As for the performers, all four of the regulars are likable, but as intimated above, the liberal couple doesn’t get to be as funny as the conservative pair (Spielberg and Gillette), and that does account for unevenness. Foster is as precocious as one would expect — this was the season before she starred in another sitcom based off a film, Paper Moon — and part of the appeal in watching the show today is naturally seeing her in action. (She appears in approximately five of the 12 episodes.) Meanwhile, as an ensemble, the foursome never really gets the chance to elevate material, for the character foundation (that comes largely from time and experience) is missing… And yet, not all of the material is below average. In fact, this show marked likely the first sitcom job for legendary MTM scribe David Lloyd (who penned the iconic “Chuckles Bites The Dust”). He’s the only writer credited with more than one script — three, to be exact — and while two of them are as forgettable as the rest of the run, there’s one that stands out very obviously as being the most enjoyable and memorable of the entire series…
Called “Open Marriage/Closed Mind” [or “Open Marriage, Closed Mind” or “Open Marriage-Closed Mind”], it was directed by regular staffer Rick Edelstein and broadcast as the series’ fifth on October 24, 1973. In the L.A. Times article from above, Henerson recounts how changes were made to lessen the perceived controversy of the premise, which concerned a trio of people (one man, two women — two of which are played by Harvey Jason and Sarah Kennedy, both of Laugh-In) living in an open marriage. (As aired, the open marriage never actually occurs.) It’s the funniest entry — rivaled only by the pilot, which includes appearances by Henry Jones and Mabel Albertson — for it’s able to make use of some premise-suggested naughtiness, while also deriving humor from what we expect of the respective main couples’ personas: the liberal pair has more issues with the arrangement than they’d predict and the conservative duo is less bothered than they’d imagine.
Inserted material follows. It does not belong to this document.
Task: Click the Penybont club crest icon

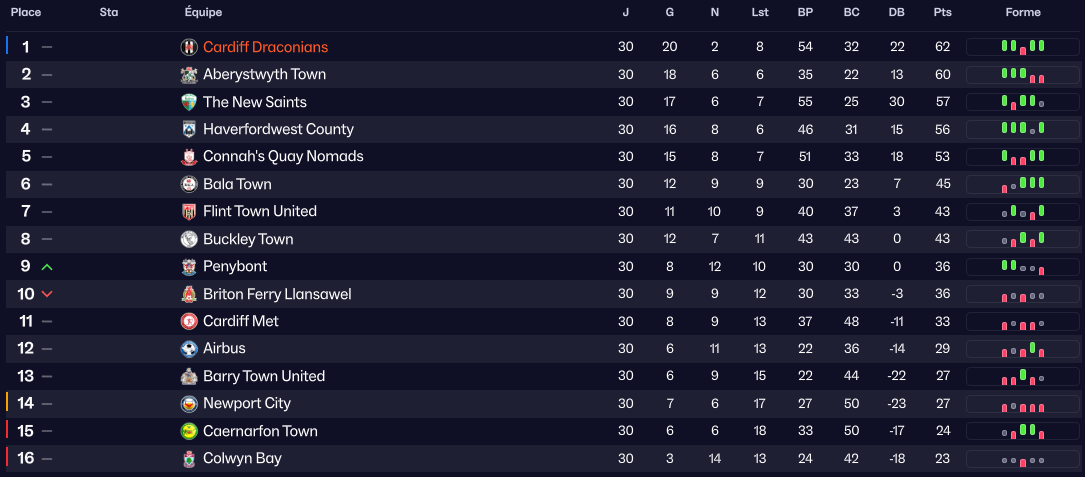Action: point(189,267)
It’s still a little clichéd, even for 1973, yet Lloyd gives us some boffo laughs in what is a genuinely well-written teleplay… But see for yourselves, you critics and scholars with no commercial designs, because here it is…
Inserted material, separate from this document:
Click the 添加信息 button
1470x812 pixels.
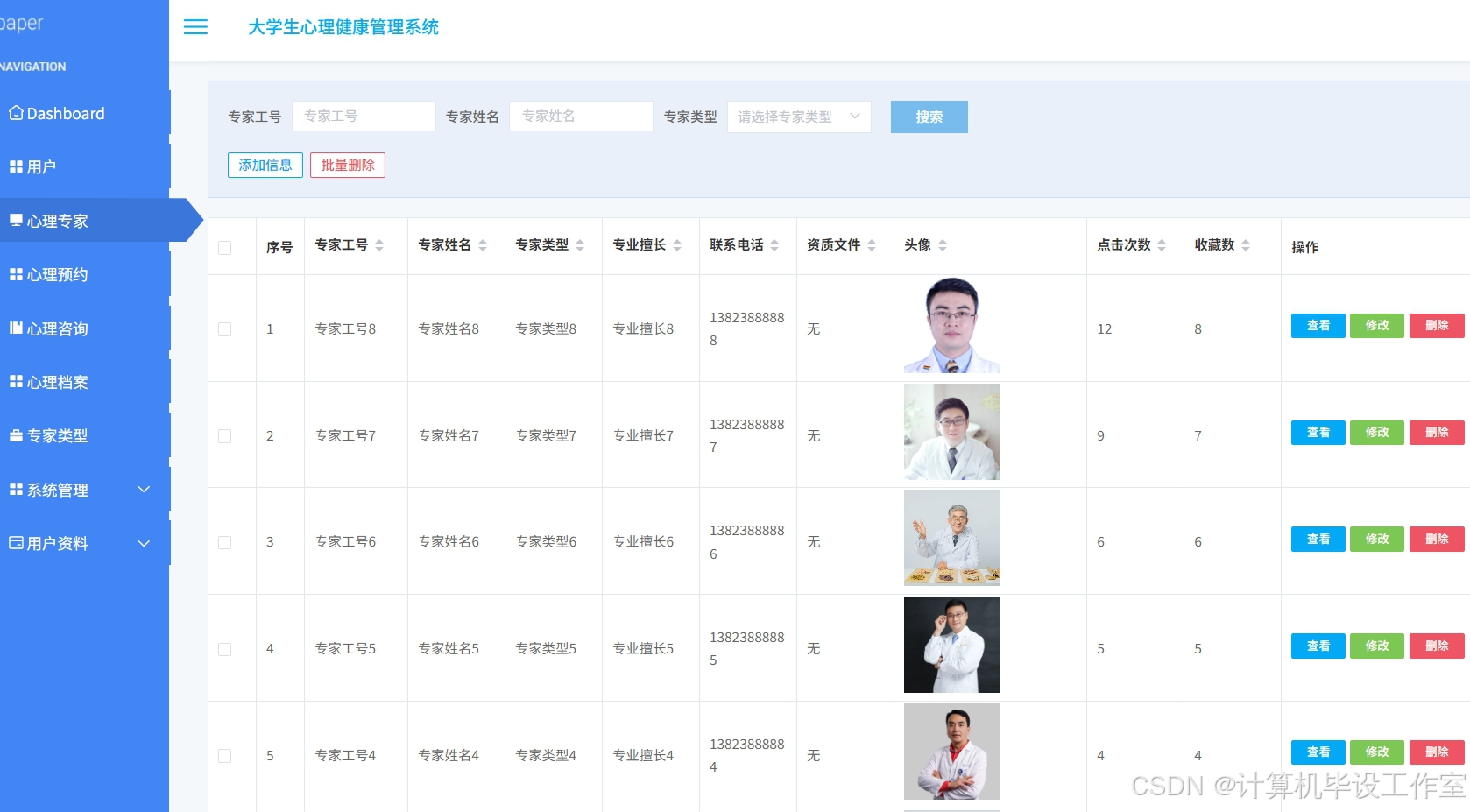[x=265, y=165]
Come back next week for another Wildcard post! And tune in Monday for some Musical Theatre fun!
Thanks for posting this. I mostly just remember the movie title and the picture of the tv cast together in that year’s TV Guide Fall Preview.
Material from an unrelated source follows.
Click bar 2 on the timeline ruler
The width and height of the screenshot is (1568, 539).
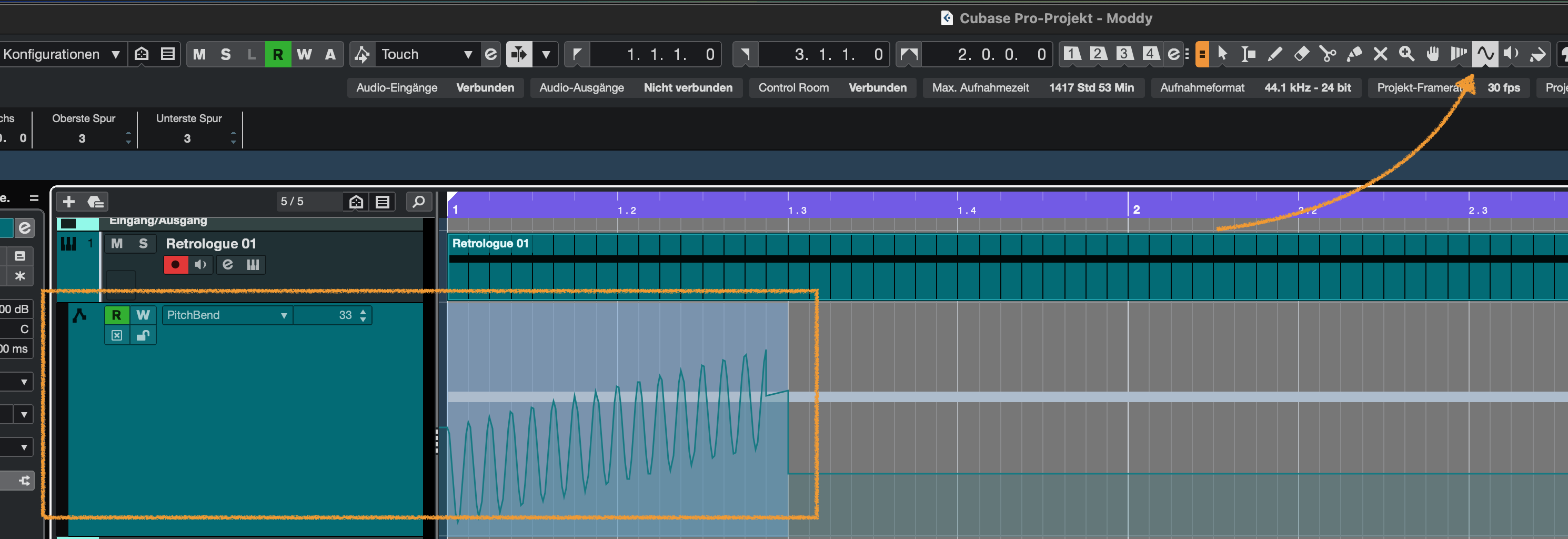coord(1136,209)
Hmm, mixing a younger & an older couple. That could’ve been “Ricky & Lucy and Fred & Ethel” maybe? Or even if THE BRADY BUNCH had had a wild 6th season imagined in THE BRADY BUNCH BOOK: “Mike & Carol and Sam & Alice”. The wives’ names were already there. ;)
I guess ABC did just buy a title here, but I don’t know what the network could’ve done w/ it. BTW, ALL IN THE FAMILY had already done its wife-swapping episode the season before, and the other couple Rue McClanahan & Vincent Gardenia soon found more work w/ Norman Lear.
Another guess where I think I’m right: that WW2 show that used a movie title was most likely TWELVE O’CLOCK HIGH, and Quinn Martin the big producer who finally sold the show to ABC w/ that title. I’ve never seen the movie, but I’ve enjoyed the show a few times on Me-TV & its sister network, H&I.
Another point I forgot to make earlier: Mazursky & Tucker, writers of the movie B&C&T&A, a few years earlier developed THE MONKEES. I don’t know if that says anything about the movie or this show, but I found it interesting anyway.
Hi, Jon! Thanks for reading and commenting.
Larry Tucker actually wrote the single-cam Larry Rosen pilot (broadcast third) and consulted on the remainder of the series.